• [Extract provided]
<<<<

Sars-related virus blamed in five deaths
Nine test positive in 3 Mideast countries
The spread of the novel coronavirus in the Middle East has now expanded to include Jordan, with five deaths now confirmed, the World Health Organization announced Friday.
There are now nine confirmed cases of the novel coronavirus, which is genetically related to the virus that causes SARS. The five deaths include three Saudi Arabians — two from the same family — and two people in Jordan, who were part of a cluster of illnesses in April, a WHO official told Reuters.
“The two clusters (Saudi Arabia, Jordan) raise the possibility of limited human-to-human transmission or, alternatively, exposure to a common source,” WHO said Friday in an updated backgrounder of the new virus.
“Ongoing investigation may or may not be able to distinguish between these possibilities.”
The new virus has now appeared in three countries: Jordan, Qatar (where two citizens are now recovering) and Saudi Arabia, with cases in Jeddah and Riyadh — cities about 850 kilometres apart.

>>>>

• [Information supplied]
<<<<

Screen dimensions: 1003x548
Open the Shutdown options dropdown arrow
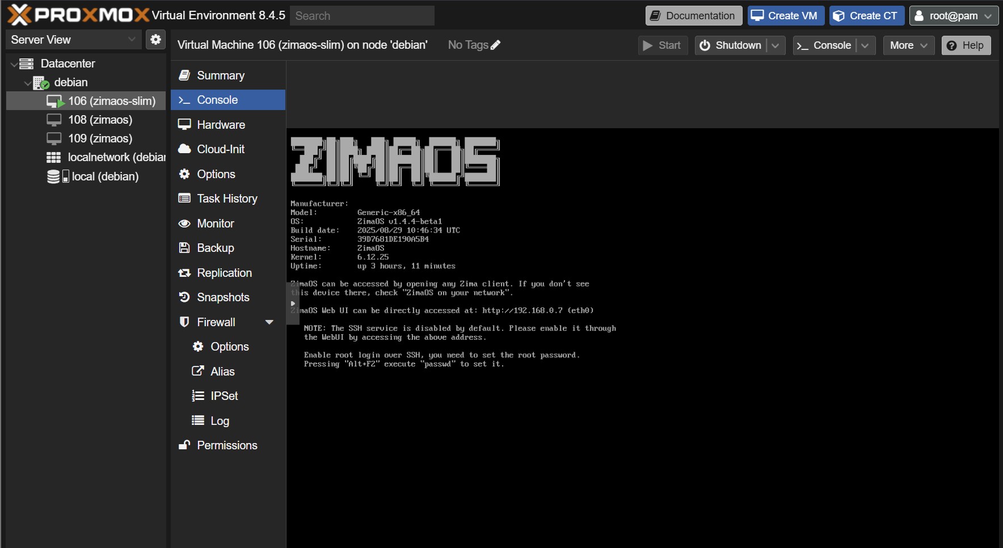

>>>>

• [What is required] According to the article on the Middle East coronavirus deaths, how many of the five deaths were in Jordan?

• [Response to this exercise] Two.